Mina blockchain currently consists of several components or agent types each with a particular role or function; and all of which depend on either pre-compiled or runtime state in the form of genesis ledgers, wallet keys, static and runtime configurations and intermediary chain states (for syncing with and participating in block production protocols) for example. The infrastructure, however, on which these components are deployed, at least in its existing form, does not support stateful applications in the traditional sense in that state is not persisted across restarts, redeployments or generally speaking destructive operations of any kind on any of the component processes.
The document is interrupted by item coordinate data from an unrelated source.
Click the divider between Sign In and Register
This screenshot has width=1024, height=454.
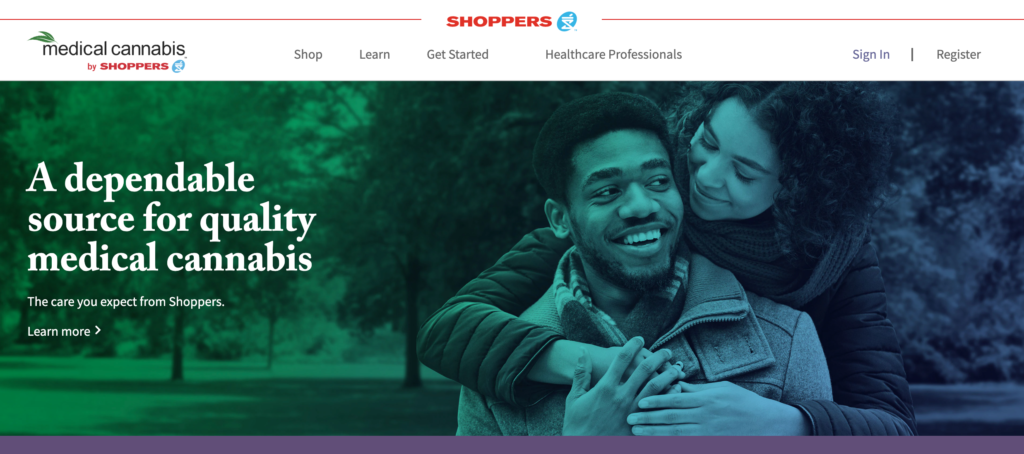pyautogui.click(x=912, y=54)
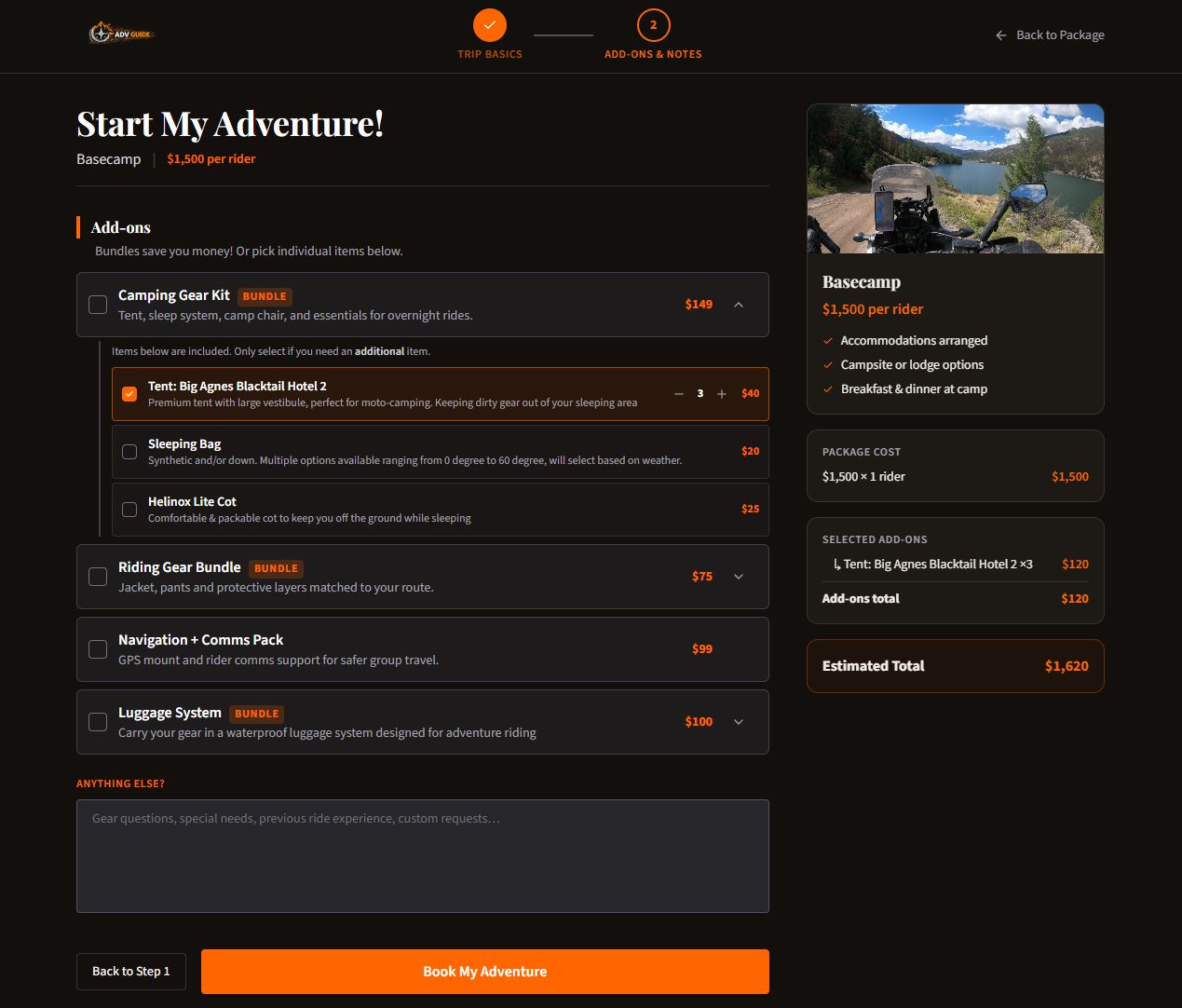Uncheck the Big Agnes Blacktail Hotel 2 tent
Image resolution: width=1182 pixels, height=1008 pixels.
[129, 393]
While by design and implementation through the use of k8s emptyDir volumes, historically these two points have resulted in considerable inefficiencies if not blockers in application/code iteration while developers test feature and protocol/product changes, infrastructure adjusts resource and cloud environment settings and/or especially when community dynamics warrant operational tweaks during public testnet releases.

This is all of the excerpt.